Smith declined to say who or what offices were not doing as had said in previous meetings.
“We’re pushing and we’re hopeful,” Smith said of getting a deal done to operate Fairgrounds Speedway and bring NASCAR back to that .596-mile track. “I think that it has a lot of potential and could be great for not just racing but great for Nashville because the facility itself needs a lot of attention.

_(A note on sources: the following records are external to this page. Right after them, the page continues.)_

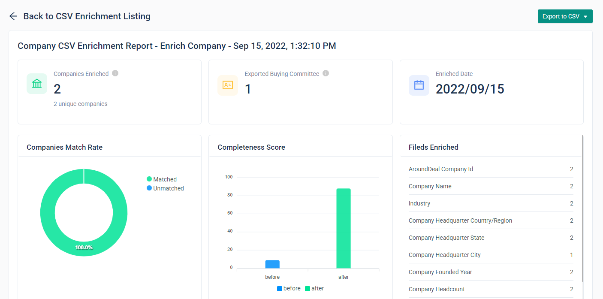Toggle the before legend under Completeness Score
Image resolution: width=603 pixels, height=299 pixels.
click(289, 288)
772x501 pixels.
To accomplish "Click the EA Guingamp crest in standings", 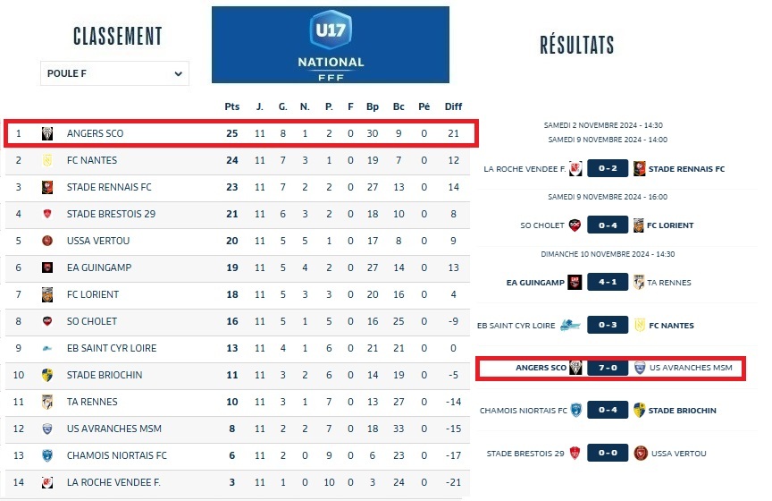I will coord(47,267).
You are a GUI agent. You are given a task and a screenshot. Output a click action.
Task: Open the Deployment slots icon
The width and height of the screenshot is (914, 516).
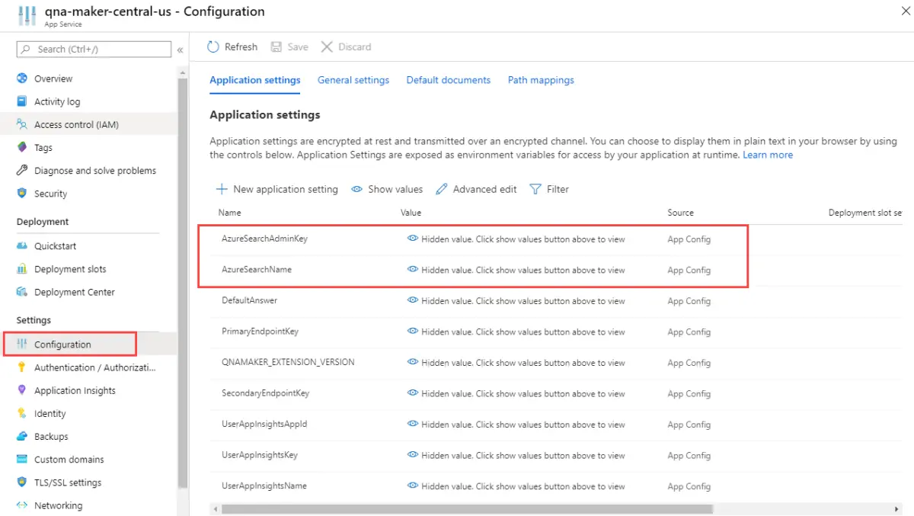(x=22, y=269)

We don’t own it, but we think that we can bring some operational expertise and a financial reason for the community to invest in it as opposed to it just sort of band-aiding it for years and years to come.”
4. AirSpeed’s debut
Part race shop, part Silicon Valley, 23XI Racing’s new facility — AirSpeed — has a look unlike most race shops.

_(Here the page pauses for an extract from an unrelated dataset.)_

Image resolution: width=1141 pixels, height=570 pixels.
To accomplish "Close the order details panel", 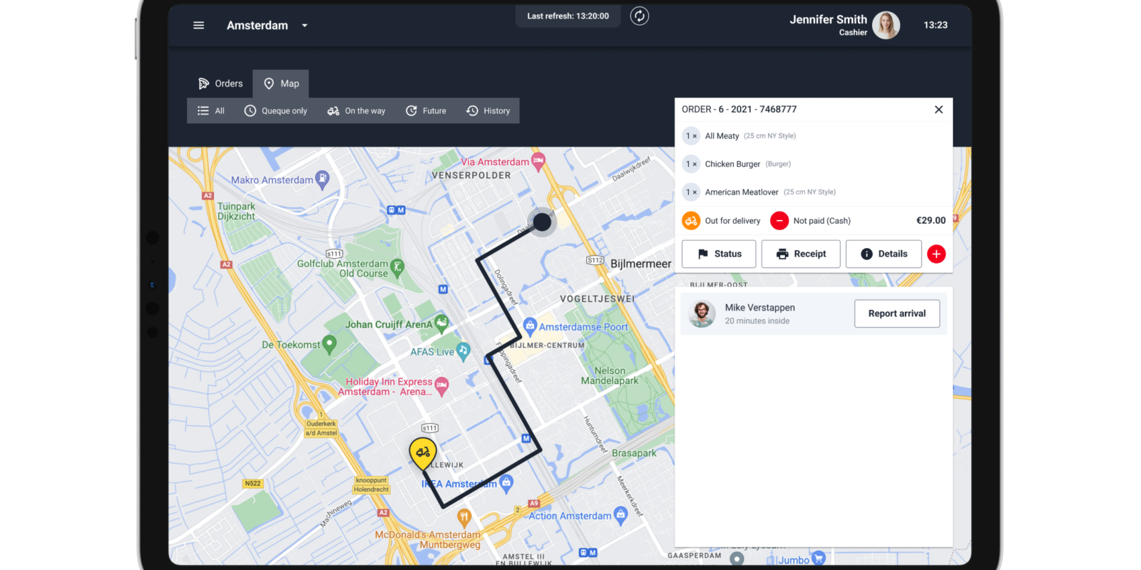I will point(938,110).
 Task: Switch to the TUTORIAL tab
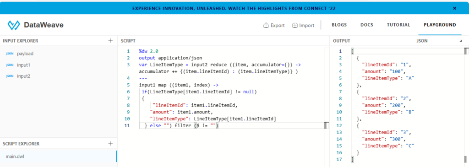pos(398,25)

That was the plan, a vision co-owner Denny Hamlin had, and was orchestrated by former Cup crew chief Mike Wheeler, who is the team’s senior director of operations and planning.
Thursday, the team opened its shop to the public, showing off the two-story facility that is the home to the teams of Bubba Wallace and Tyler Reddick.
From wide spaces and workstations clustered together, the layout is meant to bond team members. AirSpeed also has more, including a spacious lunchroom that can be converted into space to hold meetings with the team’s partners and more.
“It’s both a selling point and (for) retaining people,” said Wheeler, who was Hamlin’s crew chief when he won the first of his three Daytona 500s in 2016. “Anybody can try to get $10 more from somebody else to go work someplace but when you give your employees something like this to live in … it’s hard to underprice that. That’s where Denny and Michael were all in in spending the money here to be different than everyone else.”
Eight months after breaking ground, the organization began to move into the facility on Dec. 1. Work continues. The team hopes to complete construction on a pit facility behind the shop to allow their pit crews to work instead of sharing time at Joe Gibbs Racing with JGR’s pit crews.
The building is 114,000-square feet. It’s large enough for the two-car team and would have plenty of room if the organization expands to three teams.
The No. 23 — co-owner Michael Jordan’s playing number throughout most of his NBA career — plays a key part in elements of the shop. The windows are angled at 23 degrees. The viewing screen in the team’s command center is 23 feet wide.
5. Numbers to know
2 — Drivers who have won the 600 and the Cup title in the same year since 2000: Kyle Larson in 2021 and Ryan Blaney in 2023.
7 — Consecutive top 10s by Kyle Busch in the 600.
8 — Active drivers who have won the 600: Jimmie Johnson (four wins), Martin Truex Jr. (two), Ryan Blaney (one), Kyle Busch (one), Austin Dillon (one), Denny Hamlin (one), Brad Keselowski (one) and Kyle Larson (one).
9.85 — Average finish this season by Chase Elliott, best in the series.
10 — Pit stops by Ryan Blaney in last year’s 600 on the way to winning that race.
17 — Consecutive races Denny Hamlin has led at least a lap. The last driver to lead at least a lap in 18 consecutive races was Jeff Gordon in 1995. Gordon led 19 races in a row that season.